Most importantly, she plunged into a local neurodiversity and autism support group. Her new community supported her through a divorce and eventually helped her find a job.
But the negative side is addressed as well:
Dr. O’Connor, an associate professor of psychology at University College Dublin, tested this balance by comparing large cohorts of people who met diagnostic criteria for a disorder like depression or A.D.H.D. — one group that received a diagnosis, and one that did not.
What her team found, after controlling for symptom severity and socio-demographic factors, is that the diagnosed groups did somewhat worse. Young adults who were diagnosed with depression in adolescence had worse depression symptoms later, despite getting treatment; children who had been diagnosed with A.D.H.D. had worse peer relationships, worse self-image and worse emotional well-being.
Often, Dr. O’Connor said, adults feel some regret that they did not receive their diagnosis as children. “But the objective evidence we have suggests that might not actually have been the case,” she said.
Bottom line is that I completely concur with this person but fear the message is not landing.
what he tells them is not to take the exact label too seriously; he has seen what can go wrong when people build their identity around a diagnosis. Psychiatric problems are fuzzy and fluid, he tells them. They exist in a mesh of temperament and life story — “one thread,” he said, “in a much larger story of who you are.”

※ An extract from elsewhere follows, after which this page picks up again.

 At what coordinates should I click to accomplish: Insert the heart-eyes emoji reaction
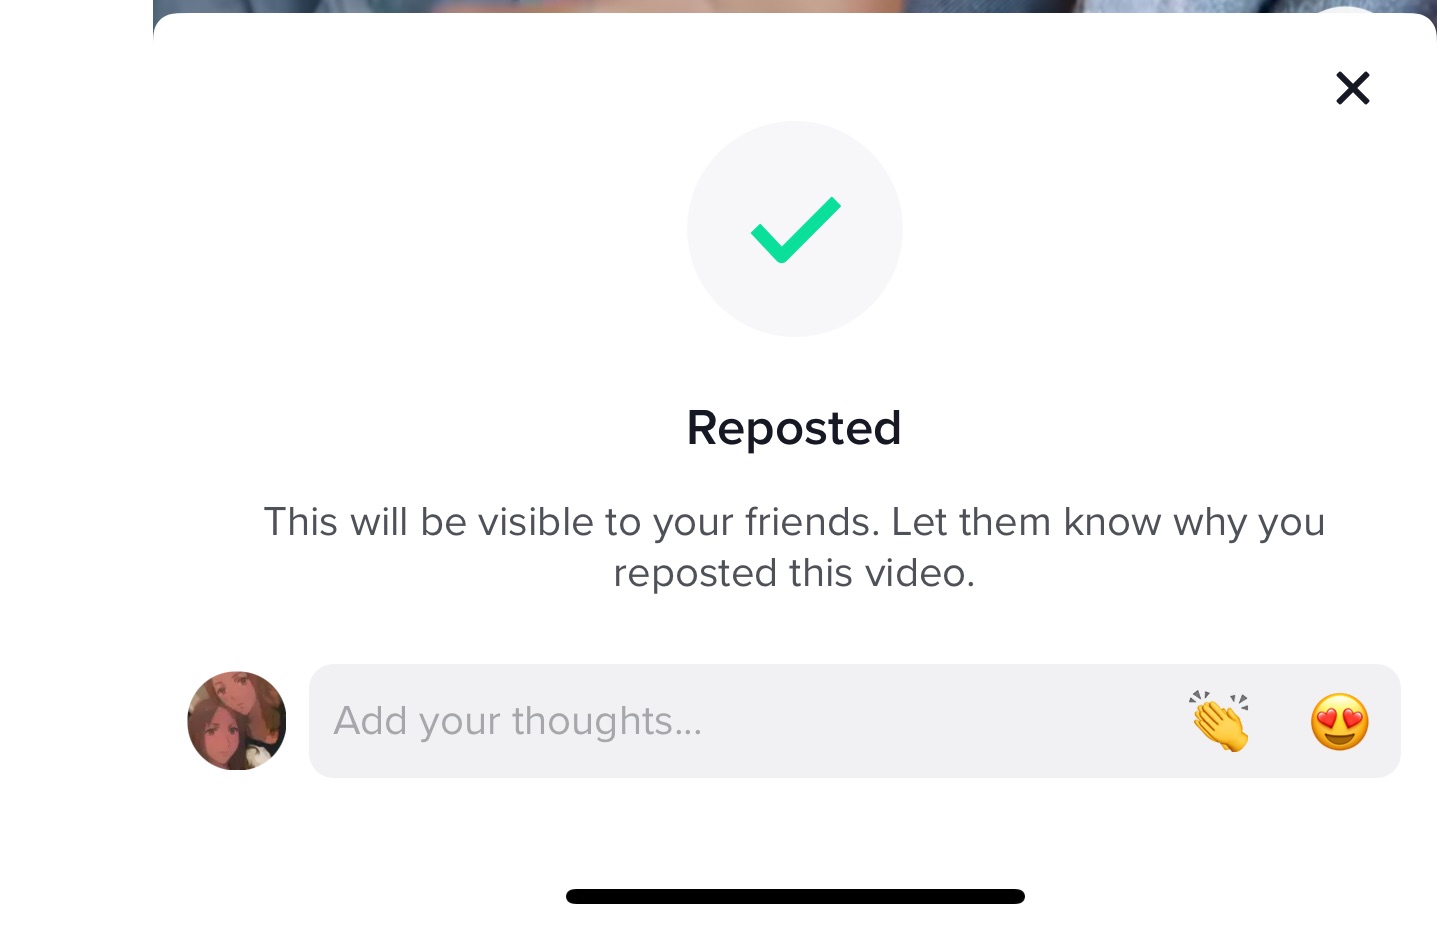coord(1340,721)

As for his fellow clinicians, he wants them to stop seeing diagnosis as a neutral, procedural step, and to understand the power that their words command
The only difference of opinion I have there is the phrase “psychiatric problems” … my view is that these are not exclusively “problems”; they are variations that have positives as well as negatives and we both undersell the positives and oversell the pathologizing of variation.